• _Opdrachten_
A – Schrijf uit het tekstfragment het stuk over dat begint bij "In de ochtend" en eindigt bij "zomaar een liedje!".
B – Herhaal de records woord voor woord, beginnend bij het begin van de records en eindigend met de regel waarin "(236, 513)." staat, die regel inbegrepen. Laat de afbeeldingen weg.

• _Tekstfragment_
In de ochtend van 20 maart 2020 klonk het lied You’ll Never Walk Alone wereldwijd op meer dan 180 radiozenders. Met het lied wilden radiomakers mensen ten tijde van de coronacrisis verenigen. Ook in de sportwereld wordt het lied door fans geregeld ten gehore gebracht. Enige informatie over de gevoelige meezinger kan geen kwaad. You’ll Never Walk Alone is namelijk niet zomaar een liedje!
De musical Carousel
Natuurlijk weten wij dat You’ll Never Walk Alone beslist géén compositie is van Lee Towers. Onze Rotterdamse volkszanger was nog niet eens geboren toen het vermaarde Amerikaanse componistenduo Rodgers & Hammerstein het lied schreef voor de Broadway-musical Carousel die in april 1945 in première ging. Het verhaal van die musical was ontleend aan een tamelijk obscuur melodramatisch toneelstuk uit 1909 van de Hongaarse schrijver Ferenc Molnár. Met de musical Carousel wilden Rodgers & Hammerstein het succes van hun eerste grote werk Oklahoma! (uit 1943) overtreffen. Dat is nooit helemaal gelukt, al haalde Carousel tot 1951 nog altijd 890 uitvoeringen op Broadway, en 566 op het Londense West End.

• _Gegeven records_
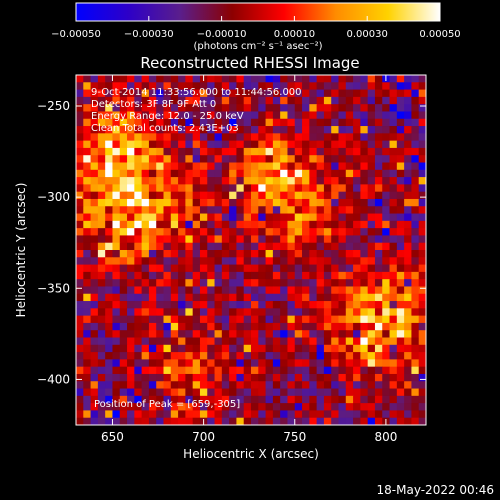 The width and height of the screenshot is (500, 500). I want to click on colorbar-tick-label: 0.00010, so click(294, 34).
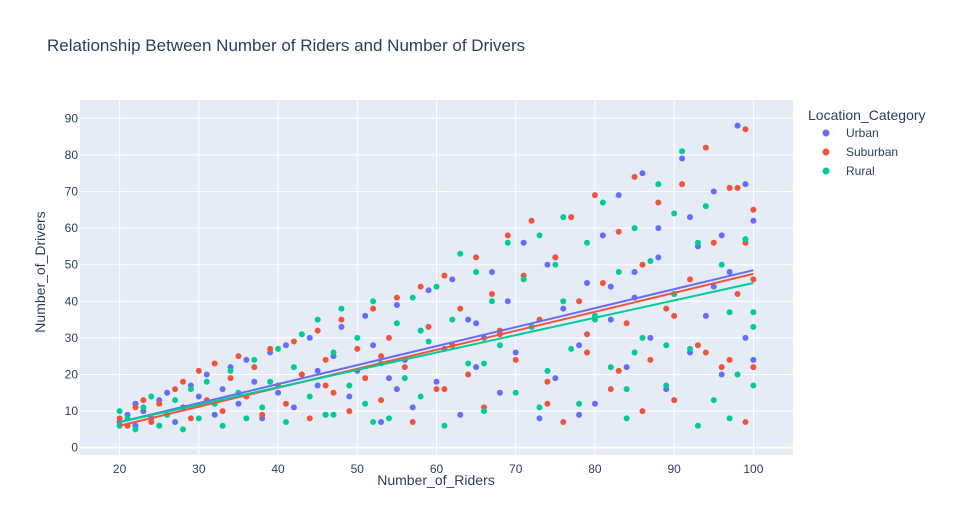 The width and height of the screenshot is (954, 525). What do you see at coordinates (860, 152) in the screenshot?
I see `legend-item-suburban: Suburban` at bounding box center [860, 152].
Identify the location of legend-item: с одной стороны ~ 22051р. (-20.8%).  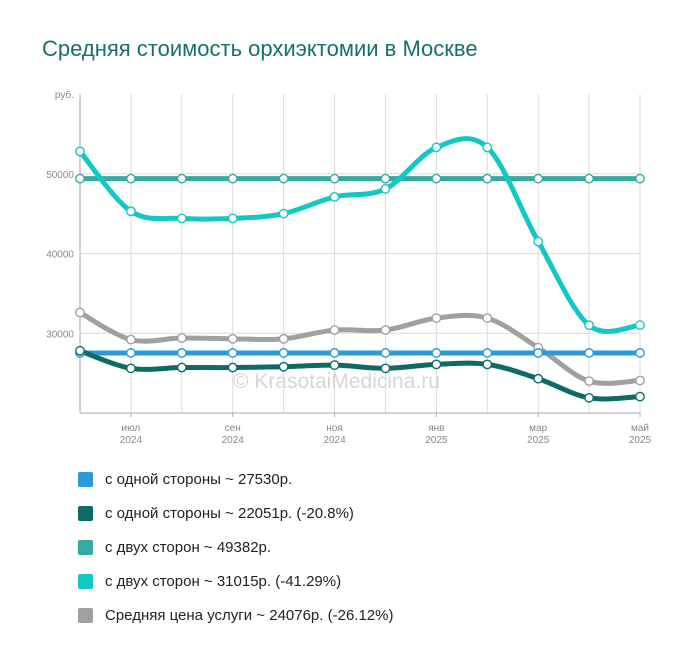
(236, 513).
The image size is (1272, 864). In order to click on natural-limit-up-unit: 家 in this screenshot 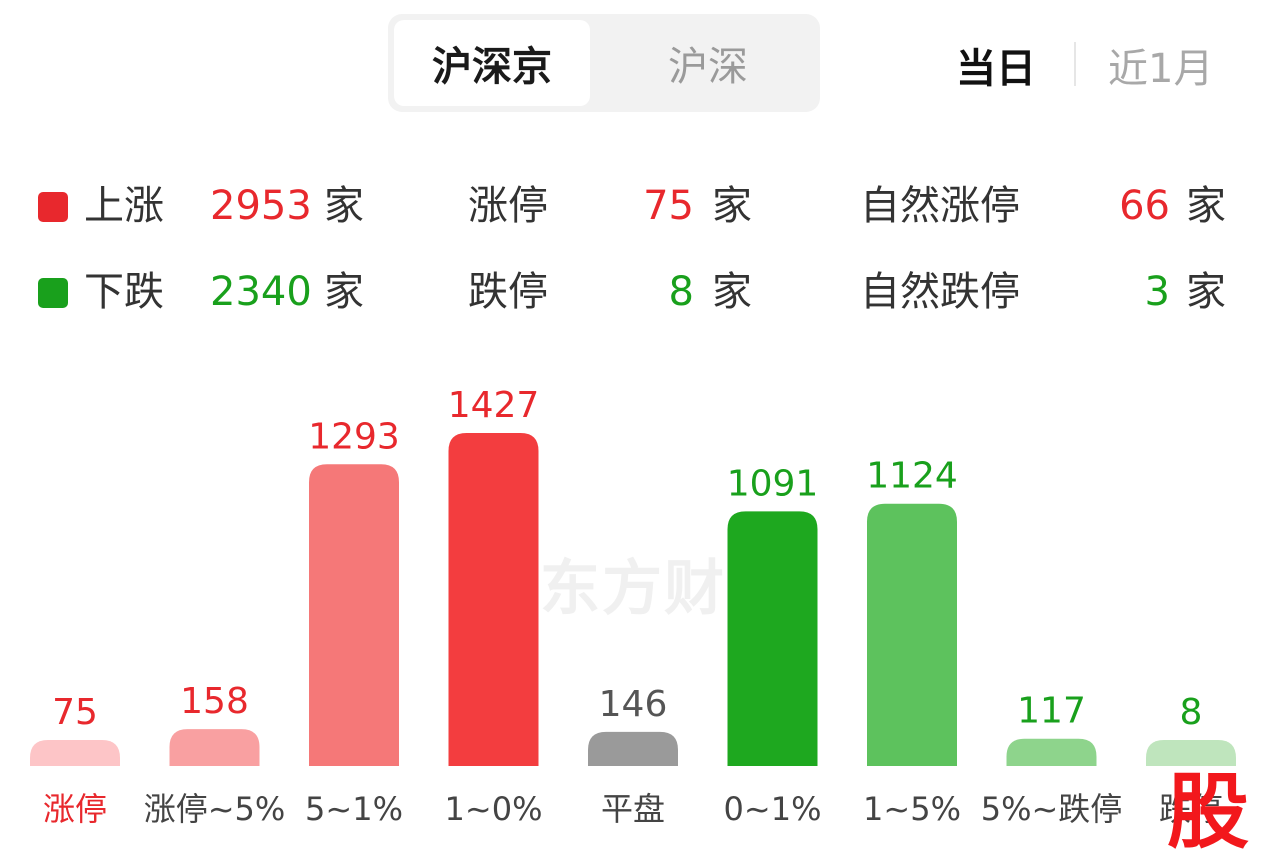, I will do `click(1206, 206)`.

• _Uitwerkingen_
A –
In de ochtend van 20 maart 2020 klonk het lied You’ll Never Walk Alone wereldwijd op meer dan 180 radiozenders. Met het lied wilden radiomakers mensen ten tijde van de coronacrisis verenigen. Ook in de sportwereld wordt het lied door fans geregeld ten gehore gebracht. Enige informatie over de gevoelige meezinger kan geen kwaad. You’ll Never Walk Alone is namelijk niet zomaar een liedje!

B –
 The width and height of the screenshot is (500, 500). I want to click on colorbar-tick-label: 0.00010, so click(294, 34).
 The width and height of the screenshot is (954, 525). What do you see at coordinates (860, 152) in the screenshot?
I see `legend-item-suburban: Suburban` at bounding box center [860, 152].
Identify the location of legend-item: с одной стороны ~ 22051р. (-20.8%).  
(236, 513).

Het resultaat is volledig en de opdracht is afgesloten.